PPPoE のステージごとの切り分けの考え方は、親記事の共通切り分けステップでも整理しています。あわせて参照すると、メーカーを問わない切り分けの全体像を把握できます。
よくあるトラブルと確認ポイント
Cisco の PPPoE クライアントで遭遇しやすいトラブルを整理します。
- PPPoE は UP だが Web の一部が表示されない / 通信が遅い
-
MTU / MSS の設定を確認する。
ip mtuのみの設定になっていないか、mtuでインターフェース MTU を設定しているかを点検する - IPsec VPN 経由の大きいパケットだけ通らない
-
トンネル側の MSS をさらに下げる(MTU / MSS 設計のセクションを参照)

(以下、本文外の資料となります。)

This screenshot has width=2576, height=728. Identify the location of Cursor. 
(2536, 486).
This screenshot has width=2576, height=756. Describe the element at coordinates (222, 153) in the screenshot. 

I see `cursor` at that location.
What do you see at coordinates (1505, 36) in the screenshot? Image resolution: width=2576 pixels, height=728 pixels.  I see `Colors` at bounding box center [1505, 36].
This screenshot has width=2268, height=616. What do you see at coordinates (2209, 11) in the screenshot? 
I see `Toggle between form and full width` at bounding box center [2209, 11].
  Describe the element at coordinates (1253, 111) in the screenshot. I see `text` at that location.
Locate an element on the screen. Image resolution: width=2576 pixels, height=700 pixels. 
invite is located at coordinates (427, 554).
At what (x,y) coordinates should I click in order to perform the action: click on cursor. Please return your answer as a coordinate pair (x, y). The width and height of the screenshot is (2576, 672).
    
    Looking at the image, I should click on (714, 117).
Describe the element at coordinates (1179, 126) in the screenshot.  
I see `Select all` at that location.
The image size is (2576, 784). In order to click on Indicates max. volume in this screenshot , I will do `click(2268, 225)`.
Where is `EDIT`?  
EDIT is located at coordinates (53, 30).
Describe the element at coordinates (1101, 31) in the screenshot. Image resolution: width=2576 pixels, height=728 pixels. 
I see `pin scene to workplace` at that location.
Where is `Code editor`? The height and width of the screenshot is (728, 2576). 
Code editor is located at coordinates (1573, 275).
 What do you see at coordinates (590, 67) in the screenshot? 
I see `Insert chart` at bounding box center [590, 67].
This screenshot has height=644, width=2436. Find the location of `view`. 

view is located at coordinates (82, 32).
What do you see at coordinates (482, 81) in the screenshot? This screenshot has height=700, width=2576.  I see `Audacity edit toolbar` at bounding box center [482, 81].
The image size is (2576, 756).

- セッションは確立するが LAN から通信できない
-
NAT の内側 / 外側インターフェースの指定(
ip nat inside/ip nat outside)と、ACL・ip nat inside source list ... overloadの対象範囲を確認する。 - 認証が通らない
-
プロバイダーが CHAP / PAP のどちらを要求するかを確認し、
ppp chap/ppp pap sent-usernameの設定を見直す。
まとめ
本記事では、Cisco ルーターを PPPoE クライアントとして設定する手順を、Dialer インターフェースの考え方から MTU / MSS 設計、トラブルシューティングまで整理しました。物理 IF と Dialer の役割分担を押さえ、MTU は ip mtu ではなくインターフェースの mtu で設定することが、安定した接続の前提になります。
- PPPoE の論理設定は Dialer インターフェースに集約し物理 IF は PPPoE 有効化のみ。
- 物理と Dialer は dial-pool 番号で紐づき、方向は物理から Dialer へ参照する。
- ip address negotiated は IPCP で払い出された IP を使う指定
- MTU はインターフェースの mtu で設定し MRU を正しく通知することが重要
- フレッツ網は MTU 1454 / MSS 1414、純粋な PPPoE は MTU 1492 / MSS 1452 が基準
- IPsec 併用時はトンネル側の MSS をさらに下げて大きいパケットの破棄を防ぐ。
- 切り分けはセッション確立・IP 取得・通信成立の順に段階的に確認する。
以上、最後までお読みいただきありがとうございました。